Olhando agora de longe, parece mentira que a criança exposta a todos os perigos, tenha sobrevivido, embora pequena e franzina, alheia às brincadeiras e mimos de que as outras crianças usufruíam.
Ainda me lembro do arrepio que senti quando a neta e aluna da D. Elvira, nossa professora, subitamente se levantou da carteira e lhe subiu para o colo.
Fiquei pasmada! Pensei, aflita, nas reguadas que a pobre menina levaria de seguida por tal atrevimento.
Inquietei-me profundamente, como se estivesse a presenciar um crime.
Mas não!
A D. Elvira recebeu a menina no colo, desviando-a mansamente, falando-lhe baixinho.
…Eu assistia boquiaberta, meio incrédula meio revoltada.

Todas as febres e maleitas experimentei, sem que alguém se lembrasse de levar-me ao médico.

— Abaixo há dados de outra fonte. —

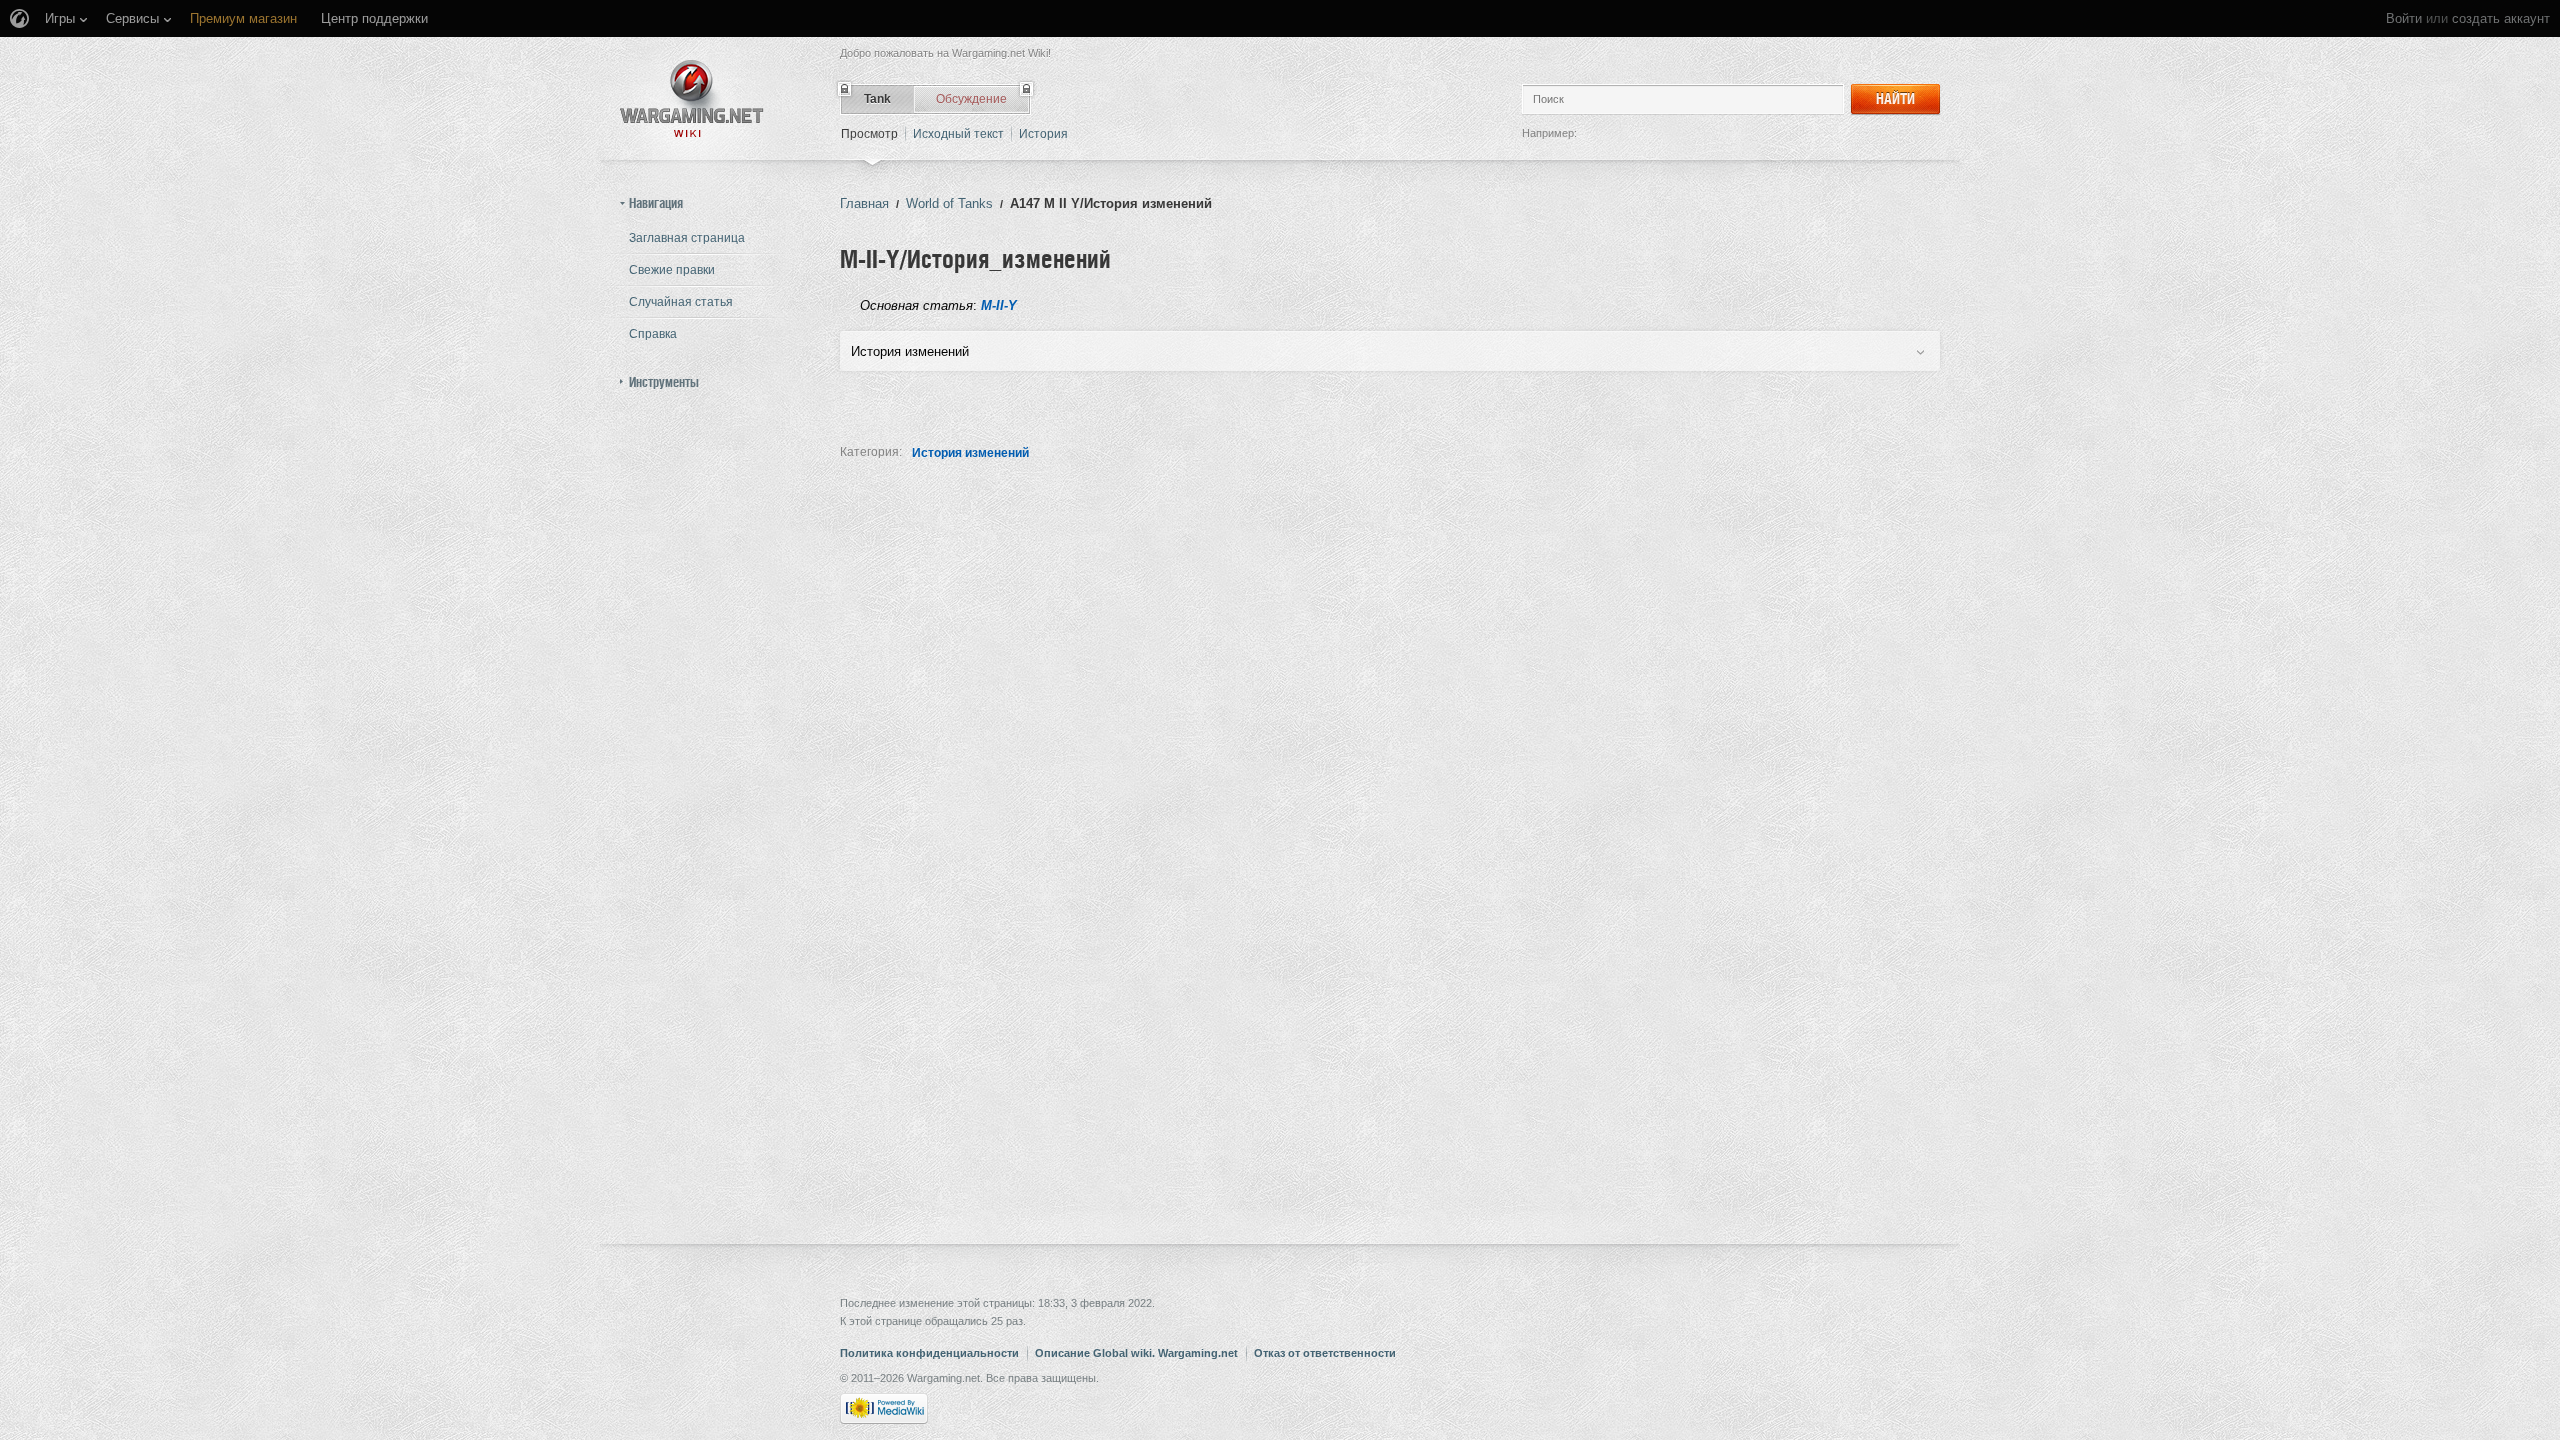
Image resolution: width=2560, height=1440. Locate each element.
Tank (877, 99)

Levaram-me uma vez, por causa dos dentes de leite: O Dr. Arrancou-me cinco queixais a sangue frio.
Não me lembro como percorri a vereda Barrocal abaixo. Ao chegar ao terreiro deitei-me na grande pedra onde se colocavam as masseiras, junto à casinha do forno e abandonei-me aos raios de sol, que me confortaram e adormeceram.
Quando acordei era noite fechada e eu sentia-me muito combalida.
Lembro-me muito bem de ter tido sarampo:
Foi nas férias da Páscoa.
Ardia em febre e a comichão das pústulas que me cobriam o corpo e não me davam descanso.
Mandaram que me despisse e embrulhasse num cobertor encarnado, cardado no tear doméstico, picava como se fosse de arame farpado.
Tremendo de frio e de calor, ora me enrolava nele ora o afastava para longe.
A minha avó e a sua criada Henriqueta, passaram pelo quarto ataviadas nos seus melhores vestidos.
Iam à missa, na Vila: Era dia de Páscoa e eu não sabia.
Sem piedade, a chave sem muito uso rodou na fechadura.
Não sei quanto tempo fiquei doente, nem quanto tempo terei ficado tão sozinha quanto era costume.
Esquivei-me à morte, mais uma vez, lutando com as minhas fracas forças, como acontecera antes e como aconteceu muitas outras vezes depois.

Agora há um surto de sarampo, crianças e adultos são internados em hospitais onde recebem não sei que tratamentos.
Ainda bem, fico contente por vivermos num mundo mais compadecido… porque dói muito sobreviver num mundo sem compaixão!